The authors point out that so far, most previous research for using AM in 3D printed architecture has been limited—and most tend to be angling for the greater affordability/larger build volume advantages. The study, referred to as AIRTable, is centered around fabricating strong connections able to endure rigorous loading conditions—but in the form of furniture.
“The main objective was to test how AM can enable the design and fabrication of complex parts and intricate connection details which are then used to assemble structural systems of complex geometry through mechanical connections,” stated the researchers. “The methodology covers all stages in the design and manufacturing process, using a single demonstrative project to advance associative modeling, connection detailing design, part manufacturing, assembly and load testing.”
The table is an impressive work of art, created in the shape of an equilateral triangle, with the following features:
- 3m along the sides
- Thin, hollow stainless-steel bars of 6mm diameter connected by 84 metal 3D-printed nodes
- Table top with a white, translucent Corian tabletop
Table assembly in progress.
Metal was chosen to give both strength and rigidity to the table, with the 84 nodes 3D printed with 420 stainless steel. The project, while successful, did require a lead time of around a month.

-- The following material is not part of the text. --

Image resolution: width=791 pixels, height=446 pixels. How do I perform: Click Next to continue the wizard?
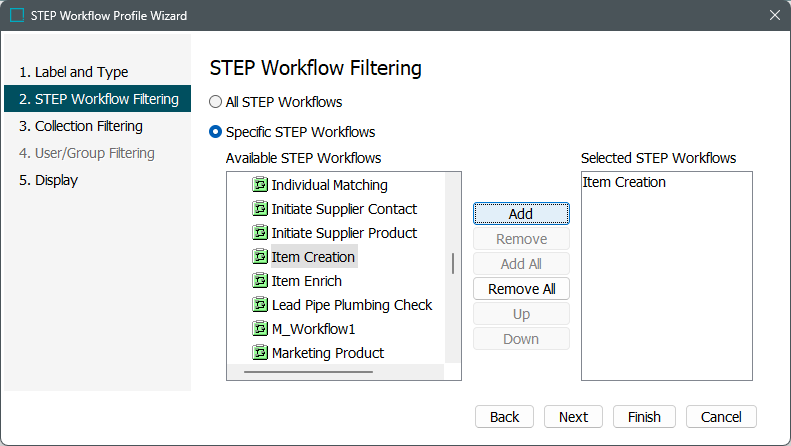(573, 417)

“Once the nodes and bars have been fabricated, they were then threaded with clockwise and anti-clockwise threads on their respective ends,” stated the researchers. “The table top is made of white Corian which was chamfered and the bottom hollowed out using a 6-axis CNC Router. It was then filled with a lighter material, plywood, to reduce the weight of the table. The weight of the table top was estimated to be approximately 90kg. Its white translucent appearance confers the desired illusion of lightness despite its stiffness, which aided in the stability of the table.”
Once the table and legs were assembled, they were leveled with spacers 3D printed in PLA.
“The results demonstrate that AM can be successfully used to produce complex and detailed elements in architecture, and open new paths for designers to deal with complex geometries where lightness, continuity and sleekness play an important role,” concluded the authors. “The resulting hyper-redundant structure is not only structurally functional, but also reinforces a narrative of lightness, both conceptually and literally. The complexity of the project was successfully managed through an associative model that automatically validates the structural performance, produces each node geometry and connection detail.
“In carrying out the AIRMesh project, we hope to further the research into this method of creating space frame systems, bringing it closer to a fully realised architectural project.”
[Source / Images: ‘Stainless steel printing for functional space frames’]